The problem:
Copy out the article below on the gender pay gap among university staff in full, word for word, with nothing changed or left out.

UCU: wage audits to help close gender gap

Recent research carried out by the Times Higher Education Magazine found female academics are still paid on average £7,500 less than their male colleagues.

While the research suggests that some progress has been made since the last full audit of 2005-06, the data indicates a gender pay gap is still prevalent across academia. This follows the UK’s national trend of female academics being less likely to move institutions or apply for promotions.

At UEA, on average, the gender pay gap is 11% with female colleagues earning £3,569 less than their male counterparts. The widest gap can be found within the University of London where some colleges pay female staff 19% less when comparing the total academic staff.

At the highest level, female professors also lose out, earning on average 5.8% less than male professors across departments. This average rises to 10.4% in Northern Ireland.

However, in some institutions the gender gap has actually flipped, with 14 higher education institutions in the UK where women are actually earn more than men. All of which specialise in the Arts and Humanities.

Dataset extract:
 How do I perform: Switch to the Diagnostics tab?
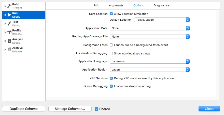click(x=161, y=5)
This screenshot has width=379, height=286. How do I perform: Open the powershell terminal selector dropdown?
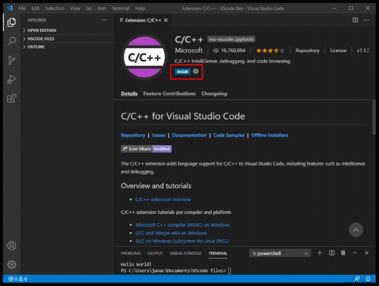tap(280, 253)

Full answer:
UCU: wage audits to help close gender gap

Recent research carried out by the Times Higher Education Magazine found female academics are still paid on average £7,500 less than their male colleagues.

While the research suggests that some progress has been made since the last full audit of 2005-06, the data indicates a gender pay gap is still prevalent across academia. This follows the UK’s national trend of female academics being less likely to move institutions or apply for promotions.

At UEA, on average, the gender pay gap is 11% with female colleagues earning £3,569 less than their male counterparts. The widest gap can be found within the University of London where some colleges pay female staff 19% less when comparing the total academic staff.

At the highest level, female professors also lose out, earning on average 5.8% less than male professors across departments. This average rises to 10.4% in Northern Ireland.

However, in some institutions the gender gap has actually flipped, with 14 higher education institutions in the UK where women are actually earn more than men. All of which specialise in the Arts and Humanities.